*** Opening of Provided entries ***

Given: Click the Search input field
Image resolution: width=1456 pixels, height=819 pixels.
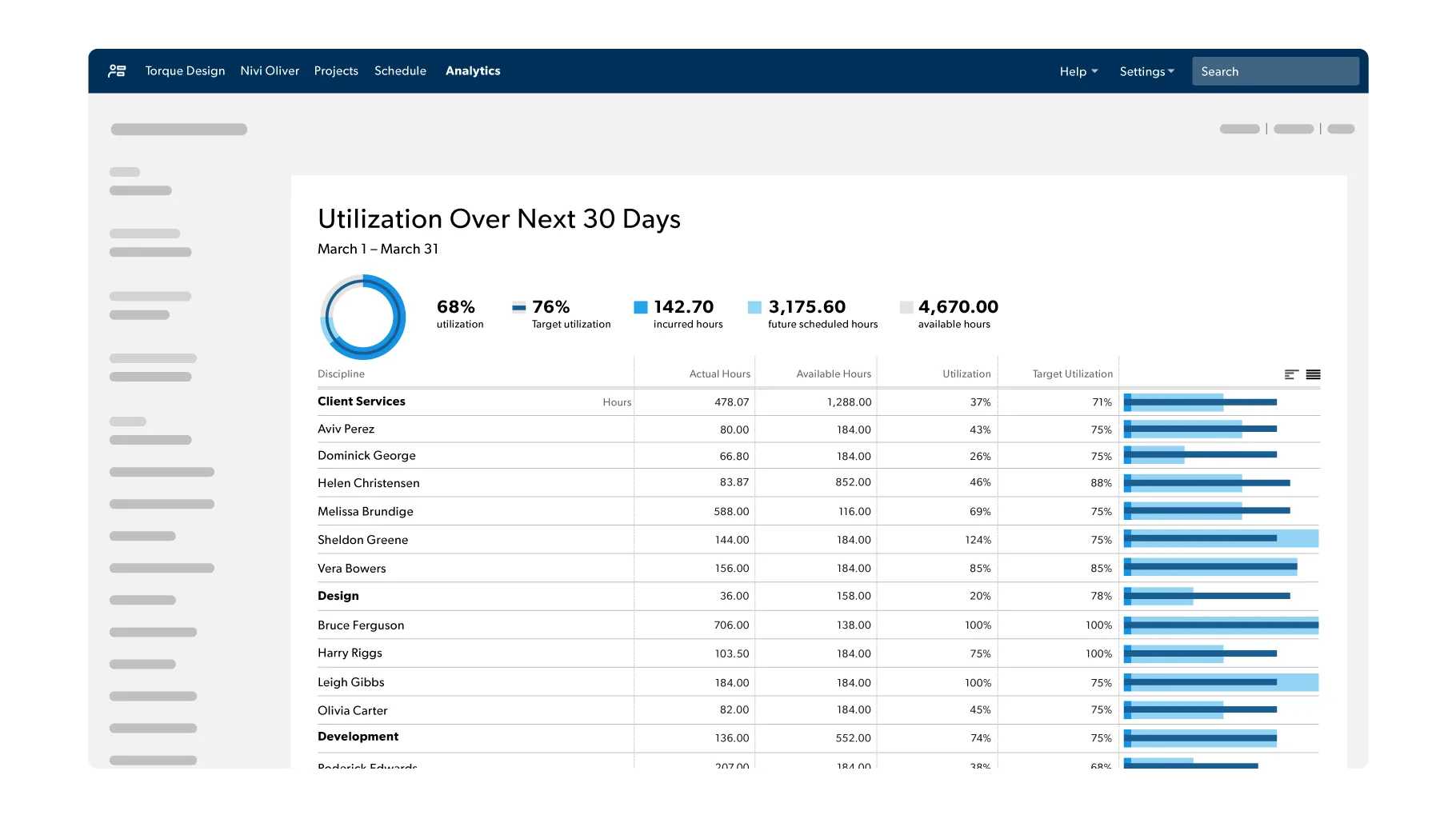Looking at the screenshot, I should (x=1275, y=71).
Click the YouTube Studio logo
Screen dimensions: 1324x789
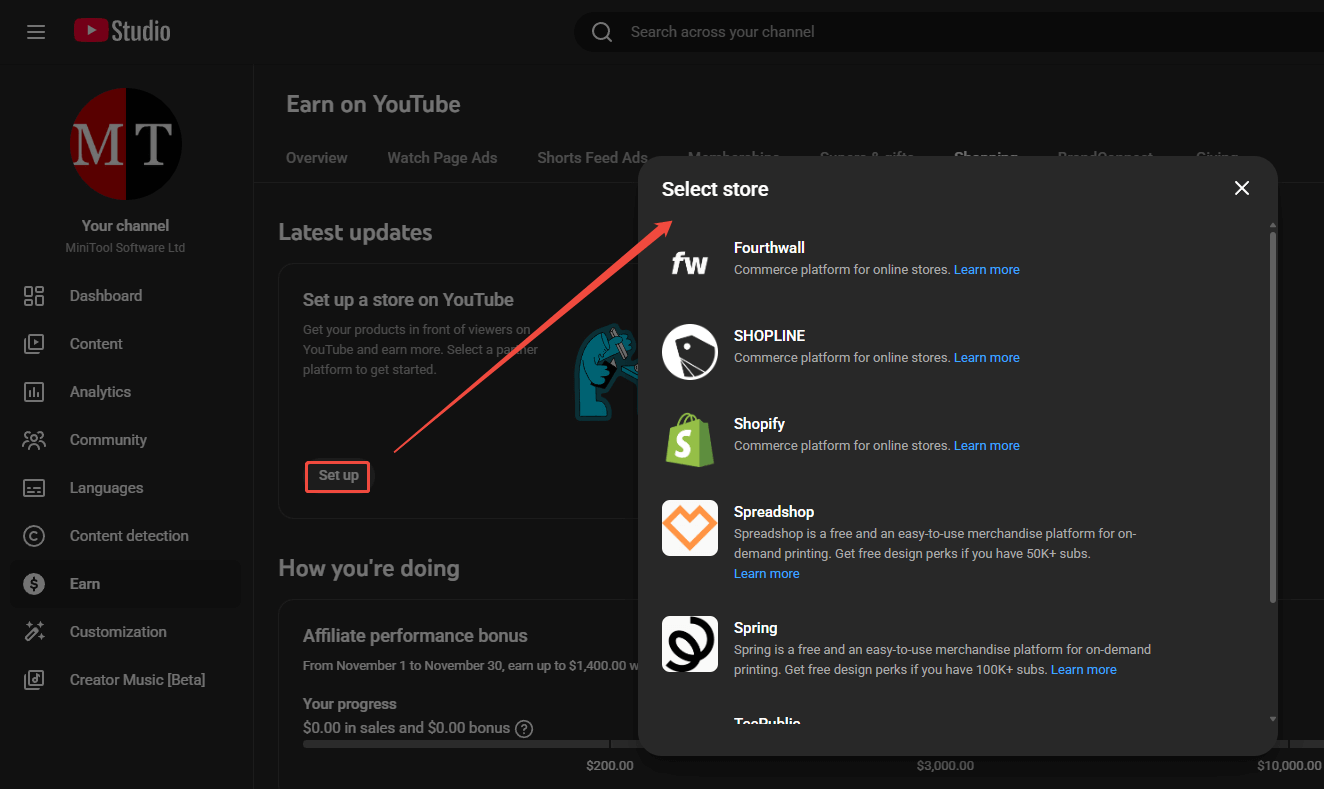[x=121, y=30]
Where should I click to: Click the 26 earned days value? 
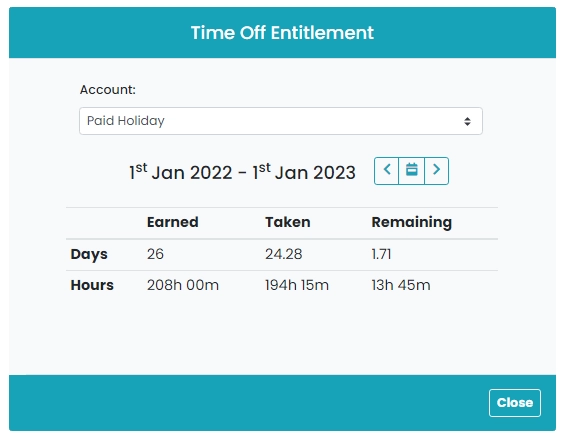pos(155,254)
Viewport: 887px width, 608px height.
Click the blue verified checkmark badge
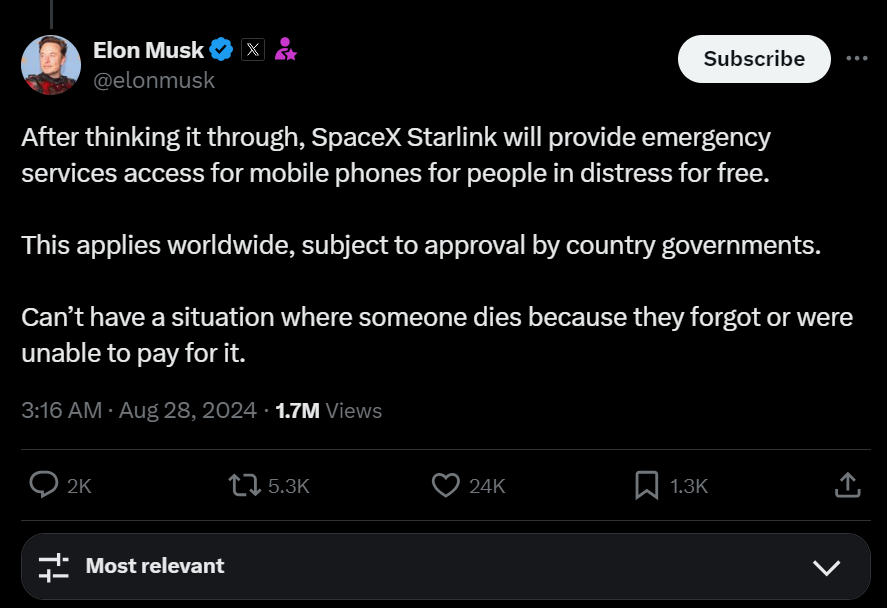click(x=221, y=49)
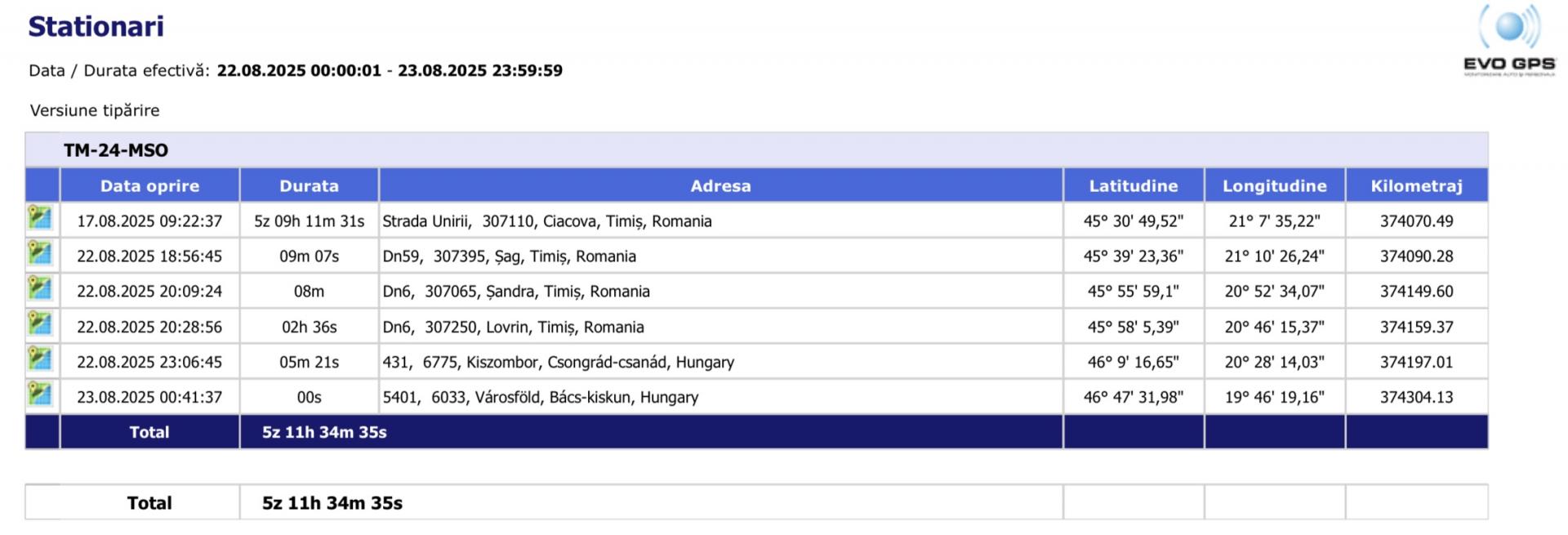Open map icon for Șandra stop
1568x535 pixels.
(x=40, y=289)
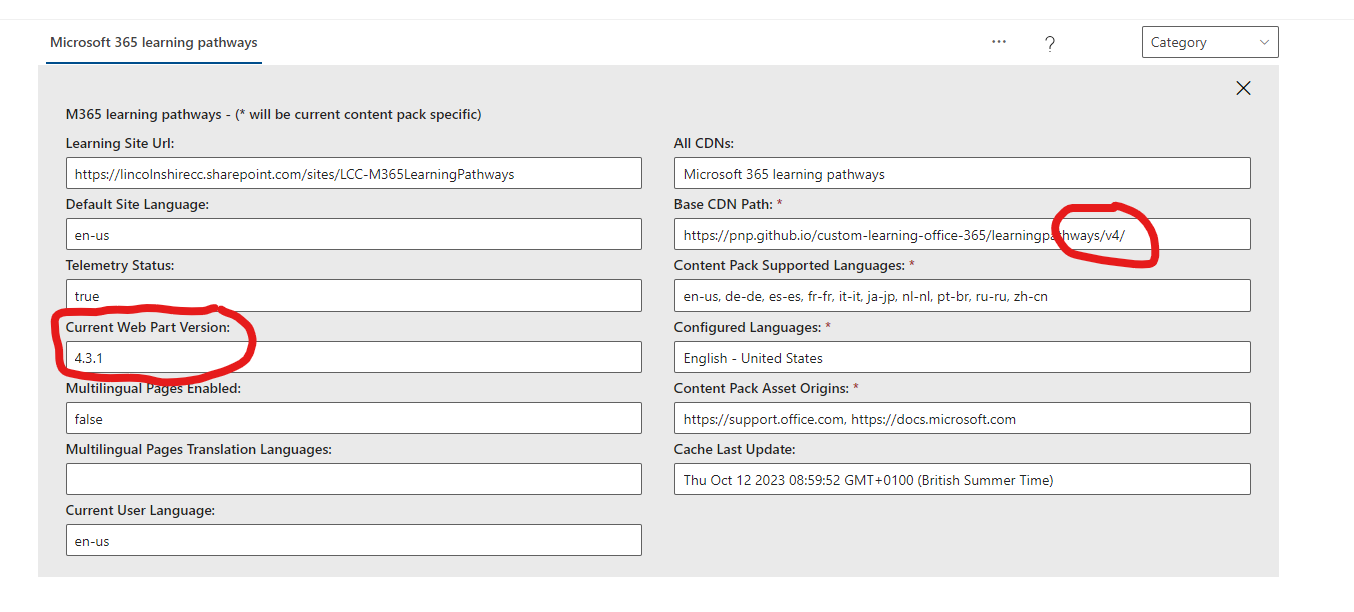Click the Learning Site Url field

pos(354,172)
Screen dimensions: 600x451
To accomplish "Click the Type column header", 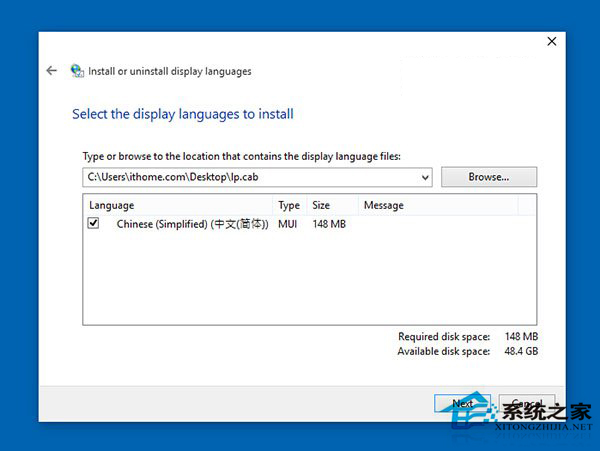I will coord(289,205).
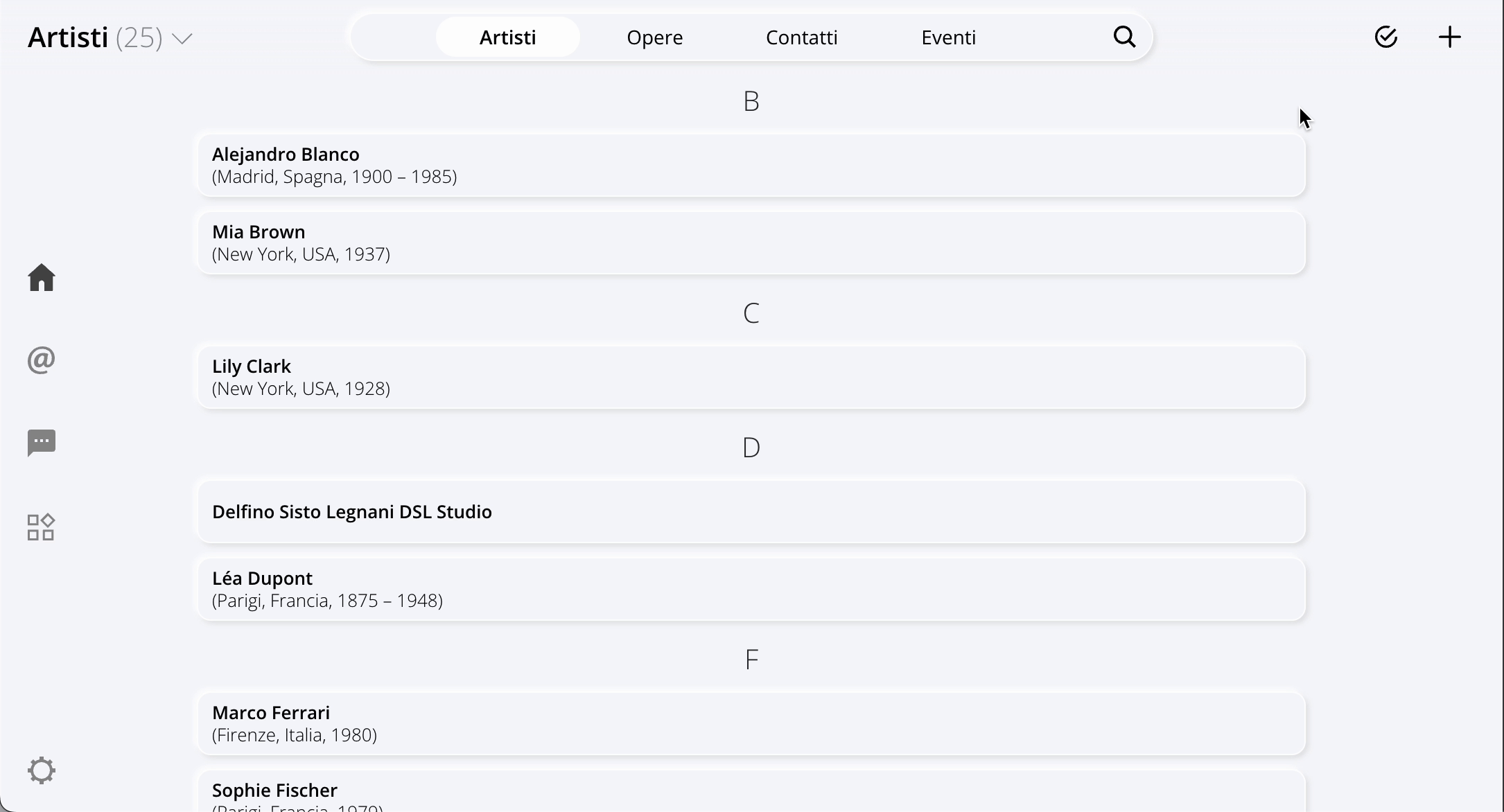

*** Close of Provided entries ***

About this task: An exact copy of the lines above, from the first through the line that holds "Screen dimensions: 600x451", is what is needed; leave the pictures out.

Completed exercise:
Given: Click the Search input field
Image resolution: width=1456 pixels, height=819 pixels.
Looking at the screenshot, I should (x=1275, y=71).
Click the YouTube Studio logo
Screen dimensions: 1324x789
[x=121, y=30]
Where should I click to: Click the 26 earned days value? 
pos(155,254)
Viewport: 887px width, 608px height.
Click the blue verified checkmark badge
click(x=221, y=49)
Open map icon for Șandra stop
1568x535 pixels.
(x=40, y=289)
Click the Learning Site Url field

pos(354,172)
Screen dimensions: 600x451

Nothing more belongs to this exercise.